Explain, in one to three sentences, where the title "Kennel District" came from, according to the post about that Pavement song.

**DOCUMENT**
/---

Category Archives: Music

#692: Pavement – Kennel District

Wowee Zowee isn’t my favourite Pavement album. Not because it’s bad. It has some of the band’s best songs on there. ‘Grounded’ being one…. ‘Grave Architecture’ another. And today’s song, ‘Kennel District’, written by Scott “Spiral Stairs” Kannberg. The record is a hard one to get through at times because for every two perfect indie rock come these other compositions that throw the flow out of the window. And yet, that specific thing is the main reason why a lot of people consider it a classic and the most ‘Pavement’ album.

I wanted to get closer to it and so I purchased the album’s 33 1/3 book in 2018. It’s a fantastic read. I learned a lot of new things about the album and the songs on there. For example, ‘Kennel District’ was written when Kannberg had broken up with his girlfriend and was simultaneously becoming friends with a woman who was feeling trapped in her own marriage. That’s where the line ‘Can’t believe she’s married to rope’ comes from. The song title also has nothing to do with the lyrical content, and was inspired by a thought Kannberg had about New York having its own district where all dogs were kept.

\---

**INFORMATION PROVIDED**
/---

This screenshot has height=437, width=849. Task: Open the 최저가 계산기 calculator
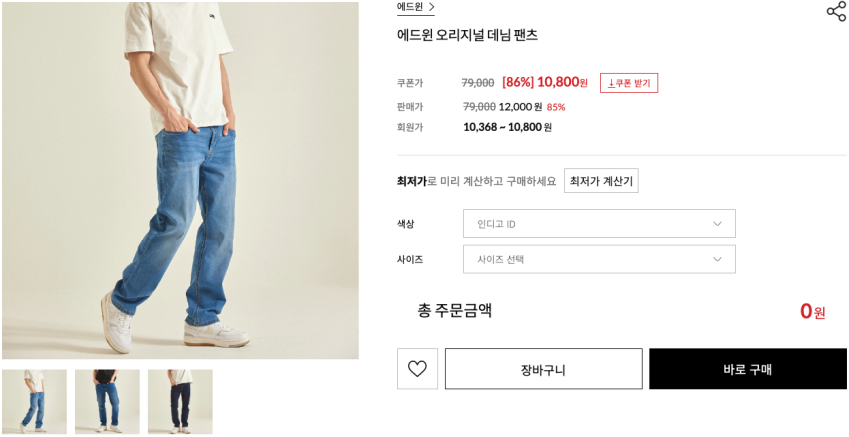(600, 181)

\---

**TASK RESULT**
The title came from a thought Scott Kannberg had about New York having its own district where all dogs were kept. It has nothing to do with the song's lyrical content.